### Text provided
Re: Announce: Perl, Unicode and I18N FAQ

Markus Kuhn writes:
: Linux (like Unix) does not provide any per-file or
: per-syscall tagging of character sets and instead the preferred system
: character set can be specified per process using LC_CTYPE.

I'm still wondering if this will be a problem for setuid programs.
Environment variables can't be trusted.  Perhaps we can sanitize
particular values, but the question is deeper than merely whether we
recognize that LC_CTYPE contains "UTF-8".  The question is whether a
setuid program that currently expects 8859-1 can be tricked into doing
something insecure by setting LC_CTYPE to UTF-8.  I don't know the
answer to that yet.  I can imagine programs that try to weed out "bad"
characters rather than specifying "good" characters could get into
trouble on character classes like whitespace.  So you weed \n out of
filenames.  What will the shell do if it sees a LS or PS character in a
filename instead?  If the shell interprets it as a newline, you've got
the same problem as if you'd let \n through.

Of course, we tell people to specify the "good" characters rather than
the "bad" characters, but they don't always.  And even if they do,
the meaning of character classes like "alphanumeric" changes.  What's
alphanumeric to Perl might be delimiters to a subshell.  It's like the
old IFS attack on the Bourne shell.

Hopefully, at least on Linux, the shells will become UTF-8 aware at
the same time LC_CTYPE is implemented.  But Perl doesn't run only
on Linux...

Larry

### Information shown
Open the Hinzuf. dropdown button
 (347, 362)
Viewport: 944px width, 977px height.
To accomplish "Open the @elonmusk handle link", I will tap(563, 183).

### Aim of the task
Can you retype the LC_CTYPE post, word for word, from "I'm still wondering" to "let \n through."?

### Correct output
I'm still wondering if this will be a problem for setuid programs.
Environment variables can't be trusted.  Perhaps we can sanitize
particular values, but the question is deeper than merely whether we
recognize that LC_CTYPE contains "UTF-8".  The question is whether a
setuid program that currently expects 8859-1 can be tricked into doing
something insecure by setting LC_CTYPE to UTF-8.  I don't know the
answer to that yet.  I can imagine programs that try to weed out "bad"
characters rather than specifying "good" characters could get into
trouble on character classes like whitespace.  So you weed \n out of
filenames.  What will the shell do if it sees a LS or PS character in a
filename instead?  If the shell interprets it as a newline, you've got
the same problem as if you'd let \n through.